The family of a New Zealand man killed in a prison cell in Samoa say they are pleased with a judge's ruling to overturn a guilty verdict for his accused murderer.
Hans Dalton, 28, was being held in Tafaigata Prison when his body was discovered head-first inside a water drum on Boxing Day 2012.
His cell-mate Jonathan Patrick Crichton, 22, was yesterday acquitted of his murder, after initially being found guilty by the four-person court assessors, or jurors.
Supreme Court Judge Lesa Rapi Va'ai overruled the verdict, the Talamua news website reported.
Mr Dalton's sister Natasha said the family agreed with the judge, saying it became clear during the trial that there was no evidence pinning Crichton to her brother's murder.
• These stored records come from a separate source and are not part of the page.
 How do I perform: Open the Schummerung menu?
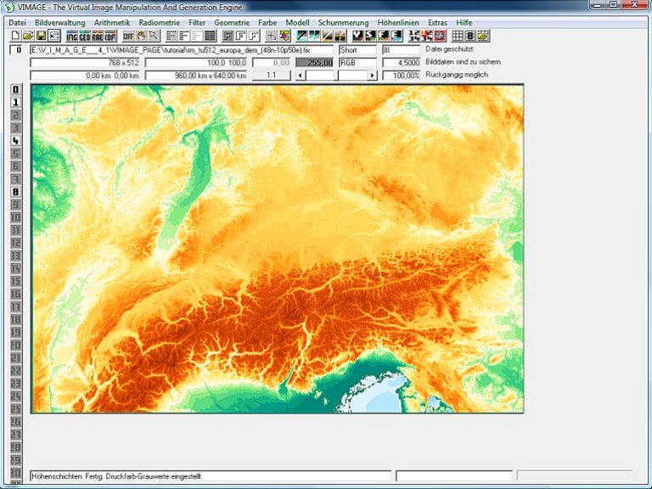(x=343, y=21)
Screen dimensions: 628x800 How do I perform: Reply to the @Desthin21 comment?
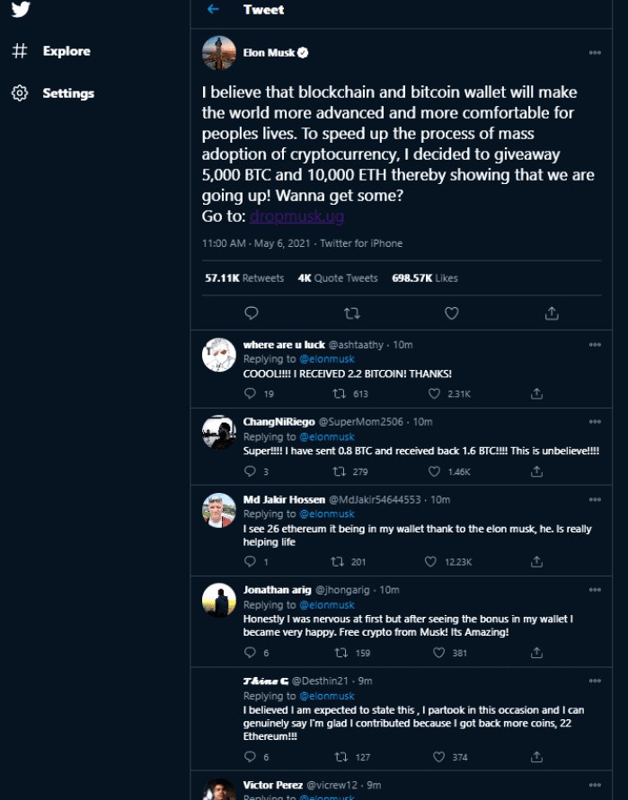click(x=250, y=757)
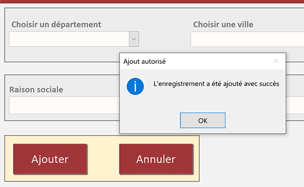This screenshot has width=304, height=187.
Task: Click the Choisir une ville field
Action: (x=247, y=40)
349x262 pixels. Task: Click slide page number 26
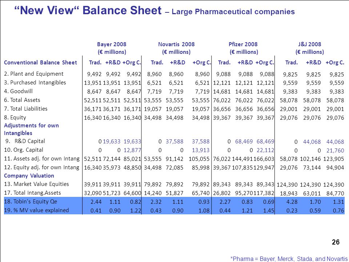[x=336, y=242]
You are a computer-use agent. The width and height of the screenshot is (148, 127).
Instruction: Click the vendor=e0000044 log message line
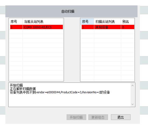click(x=60, y=92)
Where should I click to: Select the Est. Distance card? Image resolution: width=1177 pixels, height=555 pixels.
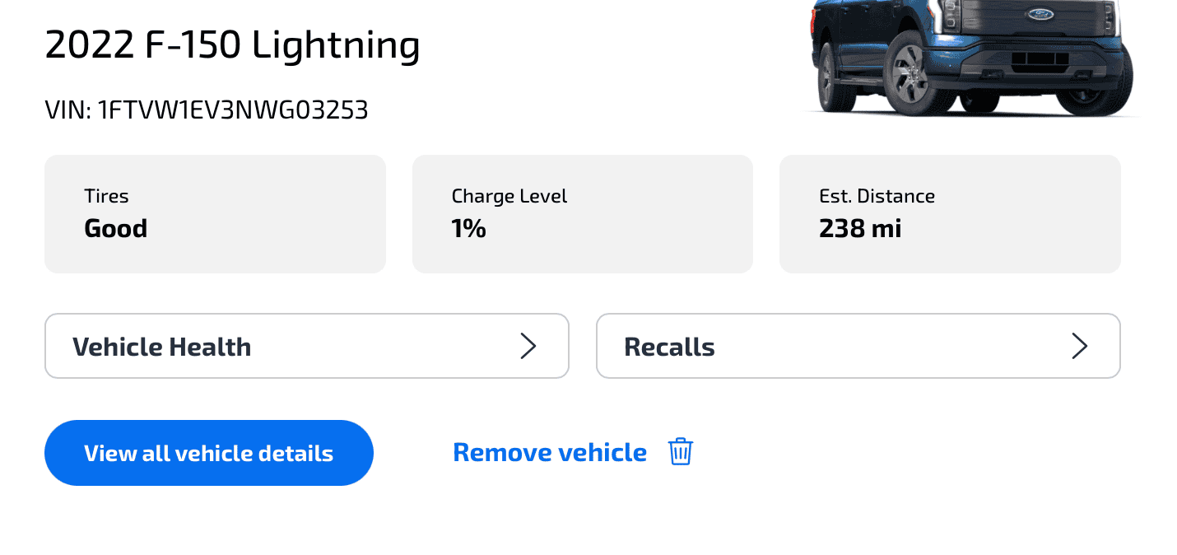pos(950,214)
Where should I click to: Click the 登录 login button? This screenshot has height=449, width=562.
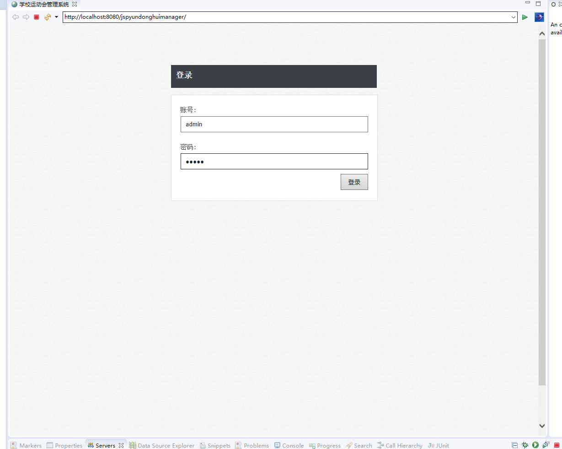[x=354, y=182]
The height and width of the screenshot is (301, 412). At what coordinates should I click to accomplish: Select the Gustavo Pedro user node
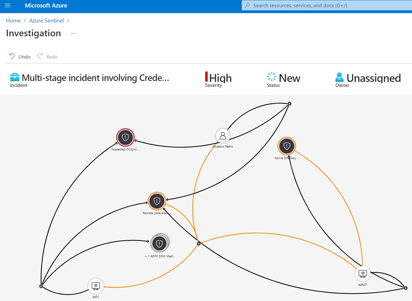coord(223,136)
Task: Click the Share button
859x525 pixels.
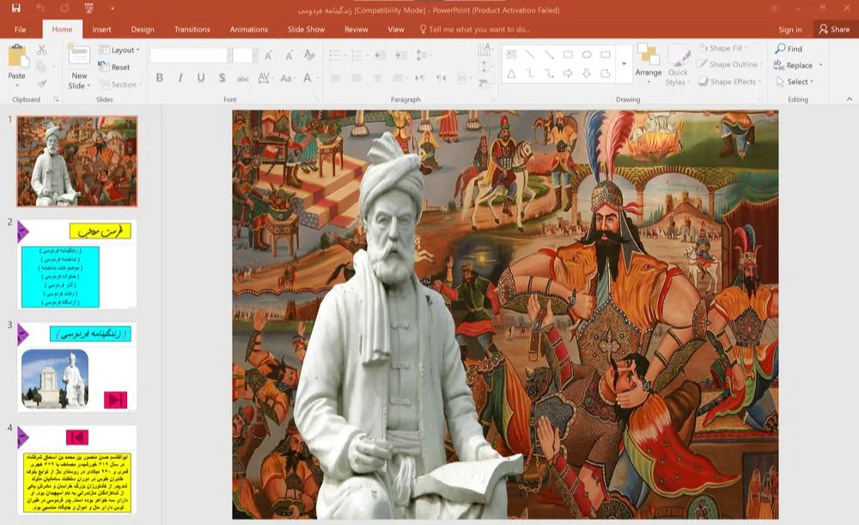Action: 834,29
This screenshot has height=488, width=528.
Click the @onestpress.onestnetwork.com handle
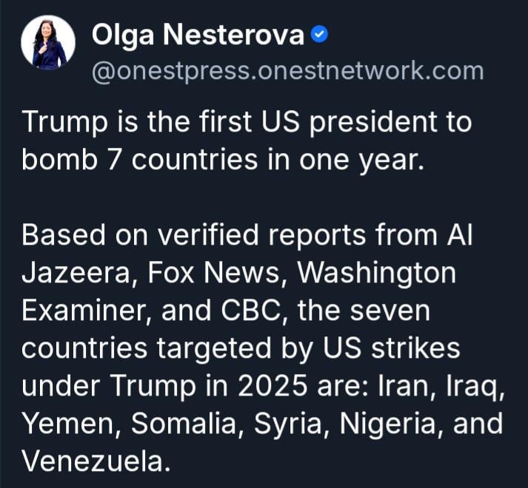pyautogui.click(x=287, y=71)
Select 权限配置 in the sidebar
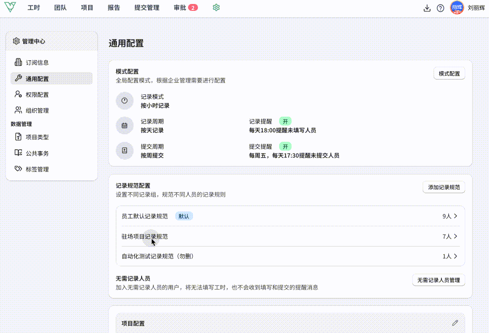The image size is (489, 333). click(x=37, y=95)
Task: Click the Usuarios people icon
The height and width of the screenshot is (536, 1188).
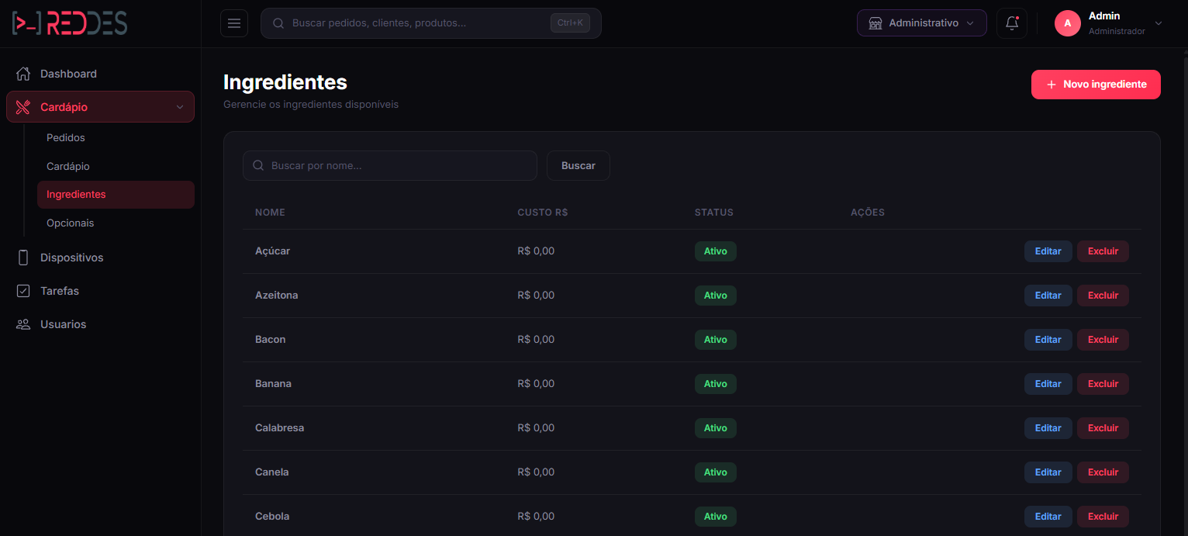Action: (23, 324)
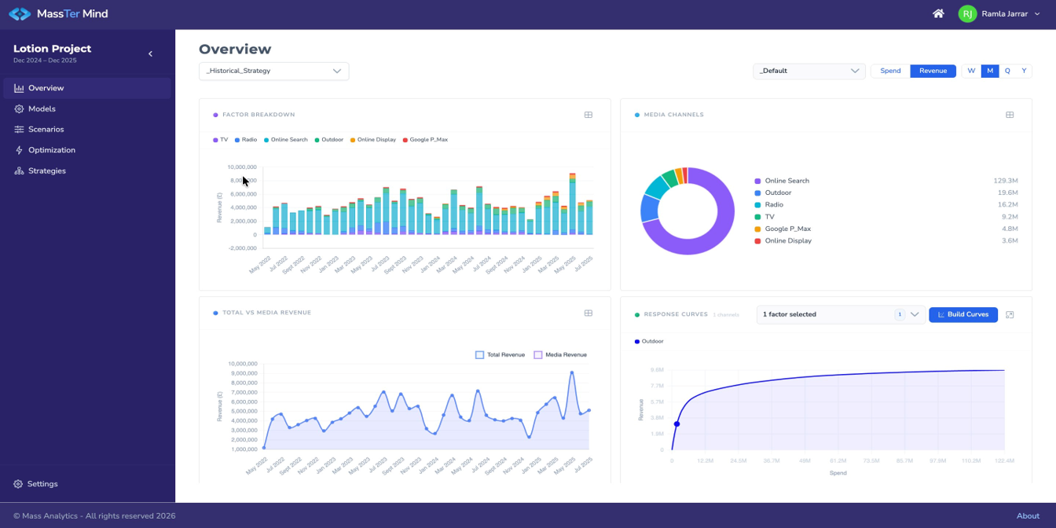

"There was evidence that came out [at trial], and I think the judge indicated, that it was impossible for Jonathan to do it, and also that the police didn't really have any evidence to charge him," she told APNZ.
She said the Dalton family, many of whom were still in Samoa after attending the trial, were glad "someone has not been afraid to stand up and tell the truth".
"I think that from what the judge said, the prison guards were the only ones with the keys that had access in and out of the cell," she said.
The family lawyer was working on what action to take next.
"As a family, we just want the truth to be told and we're glad that this decision yesterday has brought some justice for my brother," she said.
"I never saw him as a mental health patient, he was always a brother, an uncle, a son."
Mr Dalton was a "well loved" member of the family, who had been a great help looking after his father who suffers from dementia.
"Everyone misses him terribly," she said.
"I'm still in shock and quite traumatised by seeing him hours before [his death] and having to see his body the way it was the next day."
Ms Dalton also criticised the way her brother's mental health episode was handled by local authorities, when he lost access to his medication while on holiday in Samoa after a cyclone hit the Pacific Island nation. He was put into a prison cell when medical staff were unable to calm him down.
"I think that made him worse," she said.
"He was given an injection and put in a prison cell. Someone should have been there monitoring him the whole night, or they could have made contact with us and we would have came and been with him."